Records from a data source
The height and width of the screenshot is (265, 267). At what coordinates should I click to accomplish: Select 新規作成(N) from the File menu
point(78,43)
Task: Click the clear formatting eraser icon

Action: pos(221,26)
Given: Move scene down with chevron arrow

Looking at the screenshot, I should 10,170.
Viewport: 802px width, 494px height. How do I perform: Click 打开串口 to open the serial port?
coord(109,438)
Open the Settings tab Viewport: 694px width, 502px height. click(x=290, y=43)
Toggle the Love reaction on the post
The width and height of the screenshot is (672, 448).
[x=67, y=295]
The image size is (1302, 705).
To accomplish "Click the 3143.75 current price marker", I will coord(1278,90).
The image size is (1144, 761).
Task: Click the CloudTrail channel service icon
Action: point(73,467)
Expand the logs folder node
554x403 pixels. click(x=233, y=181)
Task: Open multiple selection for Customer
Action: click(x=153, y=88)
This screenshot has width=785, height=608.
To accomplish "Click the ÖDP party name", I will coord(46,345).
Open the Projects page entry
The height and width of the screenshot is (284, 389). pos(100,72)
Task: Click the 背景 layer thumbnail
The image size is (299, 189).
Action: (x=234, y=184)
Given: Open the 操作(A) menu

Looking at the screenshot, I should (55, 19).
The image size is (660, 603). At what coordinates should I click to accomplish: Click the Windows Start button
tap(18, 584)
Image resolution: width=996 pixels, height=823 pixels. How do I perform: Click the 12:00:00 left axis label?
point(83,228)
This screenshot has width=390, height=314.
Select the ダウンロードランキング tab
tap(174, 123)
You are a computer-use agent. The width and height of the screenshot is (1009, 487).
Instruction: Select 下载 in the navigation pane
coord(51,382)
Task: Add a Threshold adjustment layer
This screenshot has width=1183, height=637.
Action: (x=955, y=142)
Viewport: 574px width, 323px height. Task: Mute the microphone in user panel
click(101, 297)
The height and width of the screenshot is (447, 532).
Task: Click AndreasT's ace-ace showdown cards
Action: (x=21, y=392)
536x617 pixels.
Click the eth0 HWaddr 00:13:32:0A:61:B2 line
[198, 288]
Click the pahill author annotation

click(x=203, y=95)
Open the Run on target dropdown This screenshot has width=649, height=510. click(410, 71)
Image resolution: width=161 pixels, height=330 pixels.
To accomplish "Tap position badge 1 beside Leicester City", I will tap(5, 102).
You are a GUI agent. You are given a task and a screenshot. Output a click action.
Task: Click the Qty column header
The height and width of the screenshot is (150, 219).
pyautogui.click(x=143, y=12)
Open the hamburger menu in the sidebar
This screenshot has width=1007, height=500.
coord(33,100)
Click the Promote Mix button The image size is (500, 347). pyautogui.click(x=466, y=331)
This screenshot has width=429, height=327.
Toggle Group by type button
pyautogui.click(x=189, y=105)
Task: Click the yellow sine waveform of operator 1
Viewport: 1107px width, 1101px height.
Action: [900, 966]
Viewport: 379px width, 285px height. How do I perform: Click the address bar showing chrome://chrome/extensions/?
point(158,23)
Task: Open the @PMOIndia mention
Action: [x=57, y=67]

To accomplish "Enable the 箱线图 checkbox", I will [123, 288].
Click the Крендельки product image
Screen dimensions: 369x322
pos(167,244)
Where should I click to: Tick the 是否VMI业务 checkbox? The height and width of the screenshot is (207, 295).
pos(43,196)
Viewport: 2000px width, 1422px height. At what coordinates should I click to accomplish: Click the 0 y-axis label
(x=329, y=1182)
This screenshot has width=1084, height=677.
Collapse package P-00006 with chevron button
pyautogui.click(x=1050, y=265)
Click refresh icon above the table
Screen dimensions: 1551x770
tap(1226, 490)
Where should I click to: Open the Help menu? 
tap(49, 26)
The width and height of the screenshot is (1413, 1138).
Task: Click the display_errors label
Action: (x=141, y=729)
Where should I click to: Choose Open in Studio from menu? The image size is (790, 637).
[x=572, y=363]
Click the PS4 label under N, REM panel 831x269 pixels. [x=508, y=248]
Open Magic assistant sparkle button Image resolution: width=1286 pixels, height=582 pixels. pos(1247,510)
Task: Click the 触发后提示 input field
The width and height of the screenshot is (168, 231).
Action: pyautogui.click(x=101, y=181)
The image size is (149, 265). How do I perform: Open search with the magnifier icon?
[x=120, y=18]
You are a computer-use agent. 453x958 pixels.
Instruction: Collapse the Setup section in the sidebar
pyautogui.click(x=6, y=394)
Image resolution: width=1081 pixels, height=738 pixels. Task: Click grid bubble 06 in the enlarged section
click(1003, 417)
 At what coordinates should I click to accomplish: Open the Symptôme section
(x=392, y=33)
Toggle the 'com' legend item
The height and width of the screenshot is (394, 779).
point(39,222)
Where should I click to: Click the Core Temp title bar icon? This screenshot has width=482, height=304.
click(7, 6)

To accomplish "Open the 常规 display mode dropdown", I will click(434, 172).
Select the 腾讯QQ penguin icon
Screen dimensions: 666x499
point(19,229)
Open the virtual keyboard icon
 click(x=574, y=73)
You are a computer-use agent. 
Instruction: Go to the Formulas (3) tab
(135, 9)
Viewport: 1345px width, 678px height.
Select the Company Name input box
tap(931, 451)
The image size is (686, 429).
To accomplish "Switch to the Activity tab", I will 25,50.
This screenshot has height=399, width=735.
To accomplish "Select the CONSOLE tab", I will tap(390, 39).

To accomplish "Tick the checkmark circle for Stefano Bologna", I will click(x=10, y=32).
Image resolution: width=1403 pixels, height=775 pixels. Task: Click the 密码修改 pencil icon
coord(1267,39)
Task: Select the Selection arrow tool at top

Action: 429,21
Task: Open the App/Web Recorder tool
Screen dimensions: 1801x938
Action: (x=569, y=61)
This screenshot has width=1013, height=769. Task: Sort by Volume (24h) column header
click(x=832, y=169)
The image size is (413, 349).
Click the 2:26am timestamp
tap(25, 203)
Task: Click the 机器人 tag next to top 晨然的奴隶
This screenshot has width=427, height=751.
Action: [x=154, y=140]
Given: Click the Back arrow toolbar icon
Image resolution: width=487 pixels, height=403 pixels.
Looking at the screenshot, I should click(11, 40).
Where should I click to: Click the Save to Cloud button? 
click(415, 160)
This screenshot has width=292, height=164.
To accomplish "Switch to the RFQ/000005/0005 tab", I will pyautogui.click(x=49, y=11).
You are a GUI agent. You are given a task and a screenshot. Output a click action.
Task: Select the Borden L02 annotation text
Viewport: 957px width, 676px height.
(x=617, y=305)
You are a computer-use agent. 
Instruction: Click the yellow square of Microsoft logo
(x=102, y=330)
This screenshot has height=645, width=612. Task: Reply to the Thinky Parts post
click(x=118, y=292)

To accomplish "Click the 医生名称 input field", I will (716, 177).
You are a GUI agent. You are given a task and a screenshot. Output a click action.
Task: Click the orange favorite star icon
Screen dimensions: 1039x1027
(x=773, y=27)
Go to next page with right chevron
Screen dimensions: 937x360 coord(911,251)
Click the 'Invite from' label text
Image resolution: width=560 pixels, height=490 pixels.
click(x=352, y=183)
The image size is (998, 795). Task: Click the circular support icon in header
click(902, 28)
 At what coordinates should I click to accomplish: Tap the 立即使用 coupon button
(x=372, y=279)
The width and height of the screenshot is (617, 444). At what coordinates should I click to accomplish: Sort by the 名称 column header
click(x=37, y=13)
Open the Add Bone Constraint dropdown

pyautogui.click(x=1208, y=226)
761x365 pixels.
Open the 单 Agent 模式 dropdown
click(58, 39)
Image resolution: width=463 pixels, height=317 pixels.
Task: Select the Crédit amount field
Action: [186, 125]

Aim of the task: The response has to match the records above word for word.

Answer for the task:
The height and width of the screenshot is (265, 267). At what coordinates should I click to accomplish: Select 新規作成(N) from the File menu
point(78,43)
Task: Click the clear formatting eraser icon

Action: pos(221,26)
Given: Move scene down with chevron arrow

Looking at the screenshot, I should 10,170.
Viewport: 802px width, 494px height. How do I perform: Click 打开串口 to open the serial port?
coord(109,438)
Open the Settings tab Viewport: 694px width, 502px height. click(x=290, y=43)
Toggle the Love reaction on the post
The width and height of the screenshot is (672, 448).
[x=67, y=295]
The image size is (1302, 705).
To accomplish "Click the 3143.75 current price marker", I will coord(1278,90).
The image size is (1144, 761).
Task: Click the CloudTrail channel service icon
Action: point(73,467)
Expand the logs folder node
554x403 pixels. click(x=233, y=181)
Task: Open multiple selection for Customer
Action: click(x=153, y=88)
This screenshot has width=785, height=608.
To accomplish "Click the ÖDP party name", I will coord(46,345).
Open the Projects page entry
The height and width of the screenshot is (284, 389). pos(100,72)
Task: Click the 背景 layer thumbnail
The image size is (299, 189).
Action: (x=234, y=184)
Given: Open the 操作(A) menu

Looking at the screenshot, I should (55, 19).
The image size is (660, 603). At what coordinates should I click to accomplish: Click the Windows Start button
tap(18, 584)
Image resolution: width=996 pixels, height=823 pixels. How do I perform: Click the 12:00:00 left axis label?
point(83,228)
This screenshot has width=390, height=314.
Select the ダウンロードランキング tab
tap(174, 123)
You are a computer-use agent. The width and height of the screenshot is (1009, 487).
Instruction: Select 下载 in the navigation pane
coord(51,382)
Task: Add a Threshold adjustment layer
This screenshot has width=1183, height=637.
Action: (x=955, y=142)
Viewport: 574px width, 323px height. Task: Mute the microphone in user panel
click(101, 297)
The height and width of the screenshot is (447, 532).
Task: Click AndreasT's ace-ace showdown cards
Action: (x=21, y=392)
536x617 pixels.
Click the eth0 HWaddr 00:13:32:0A:61:B2 line
[198, 288]
Click the pahill author annotation

click(x=203, y=95)
Open the Run on target dropdown This screenshot has width=649, height=510. click(410, 71)
Image resolution: width=161 pixels, height=330 pixels.
To accomplish "Tap position badge 1 beside Leicester City", I will tap(5, 102).
You are a GUI agent. You are given a task and a screenshot. Output a click action.
Task: Click the Qty column header
The height and width of the screenshot is (150, 219).
pyautogui.click(x=143, y=12)
Open the hamburger menu in the sidebar
This screenshot has width=1007, height=500.
coord(33,100)
Click the Promote Mix button The image size is (500, 347). pyautogui.click(x=466, y=331)
This screenshot has width=429, height=327.
Toggle Group by type button
pyautogui.click(x=189, y=105)
Task: Click the yellow sine waveform of operator 1
Viewport: 1107px width, 1101px height.
Action: [900, 966]
Viewport: 379px width, 285px height. How do I perform: Click the address bar showing chrome://chrome/extensions/?
point(158,23)
Task: Open the @PMOIndia mention
Action: [x=57, y=67]

To accomplish "Enable the 箱线图 checkbox", I will [123, 288].
Click the Крендельки product image
Screen dimensions: 369x322
pos(167,244)
Where should I click to: Tick the 是否VMI业务 checkbox? The height and width of the screenshot is (207, 295).
pos(43,196)
Viewport: 2000px width, 1422px height. At what coordinates should I click to accomplish: Click the 0 y-axis label
(x=329, y=1182)
This screenshot has width=1084, height=677.
Collapse package P-00006 with chevron button
pyautogui.click(x=1050, y=265)
Click refresh icon above the table
Screen dimensions: 1551x770
tap(1226, 490)
Where should I click to: Open the Help menu? 
tap(49, 26)
The width and height of the screenshot is (1413, 1138).
Task: Click the display_errors label
Action: (x=141, y=729)
Where should I click to: Choose Open in Studio from menu? The image size is (790, 637).
[x=572, y=363]
Click the PS4 label under N, REM panel 831x269 pixels. [x=508, y=248]
Open Magic assistant sparkle button Image resolution: width=1286 pixels, height=582 pixels. pos(1247,510)
Task: Click the 触发后提示 input field
The width and height of the screenshot is (168, 231).
Action: pyautogui.click(x=101, y=181)
The image size is (149, 265). How do I perform: Open search with the magnifier icon?
[x=120, y=18]
You are a computer-use agent. 453x958 pixels.
Instruction: Collapse the Setup section in the sidebar
pyautogui.click(x=6, y=394)
Image resolution: width=1081 pixels, height=738 pixels. Task: Click grid bubble 06 in the enlarged section
click(1003, 417)
 At what coordinates should I click to accomplish: Open the Symptôme section
(x=392, y=33)
Toggle the 'com' legend item
The height and width of the screenshot is (394, 779).
point(39,222)
Where should I click to: Click the Core Temp title bar icon? This screenshot has width=482, height=304.
click(7, 6)

To accomplish "Open the 常规 display mode dropdown", I will click(434, 172).
Select the 腾讯QQ penguin icon
Screen dimensions: 666x499
point(19,229)
Open the virtual keyboard icon
 click(x=574, y=73)
You are a computer-use agent. 
Instruction: Go to the Formulas (3) tab
(135, 9)
Viewport: 1345px width, 678px height.
Select the Company Name input box
tap(931, 451)
The image size is (686, 429).
To accomplish "Switch to the Activity tab", I will 25,50.
This screenshot has height=399, width=735.
To accomplish "Select the CONSOLE tab", I will tap(390, 39).

To accomplish "Tick the checkmark circle for Stefano Bologna", I will click(x=10, y=32).
Image resolution: width=1403 pixels, height=775 pixels. Task: Click the 密码修改 pencil icon
coord(1267,39)
Task: Select the Selection arrow tool at top

Action: 429,21
Task: Open the App/Web Recorder tool
Screen dimensions: 1801x938
Action: (x=569, y=61)
This screenshot has width=1013, height=769. Task: Sort by Volume (24h) column header
click(x=832, y=169)
The image size is (413, 349).
Click the 2:26am timestamp
tap(25, 203)
Task: Click the 机器人 tag next to top 晨然的奴隶
This screenshot has width=427, height=751.
Action: [x=154, y=140]
Given: Click the Back arrow toolbar icon
Image resolution: width=487 pixels, height=403 pixels.
Looking at the screenshot, I should click(11, 40).
Where should I click to: Click the Save to Cloud button? 
click(415, 160)
This screenshot has width=292, height=164.
To accomplish "Switch to the RFQ/000005/0005 tab", I will pyautogui.click(x=49, y=11).
You are a GUI agent. You are given a task and a screenshot. Output a click action.
Task: Select the Borden L02 annotation text
Viewport: 957px width, 676px height.
(x=617, y=305)
You are a computer-use agent. 
Instruction: Click the yellow square of Microsoft logo
(x=102, y=330)
This screenshot has height=645, width=612. Task: Reply to the Thinky Parts post
click(x=118, y=292)

To accomplish "Click the 医生名称 input field", I will (716, 177).
You are a GUI agent. You are given a task and a screenshot. Output a click action.
Task: Click the orange favorite star icon
Screen dimensions: 1039x1027
(x=773, y=27)
Go to next page with right chevron
Screen dimensions: 937x360 coord(911,251)
Click the 'Invite from' label text
Image resolution: width=560 pixels, height=490 pixels.
click(x=352, y=183)
The image size is (998, 795). Task: Click the circular support icon in header
click(902, 28)
 At what coordinates should I click to accomplish: Tap the 立即使用 coupon button
(x=372, y=279)
The width and height of the screenshot is (617, 444). At what coordinates should I click to accomplish: Sort by the 名称 column header
click(x=37, y=13)
Open the Add Bone Constraint dropdown

pyautogui.click(x=1208, y=226)
761x365 pixels.
Open the 单 Agent 模式 dropdown
click(58, 39)
Image resolution: width=463 pixels, height=317 pixels.
Task: Select the Crédit amount field
Action: [186, 125]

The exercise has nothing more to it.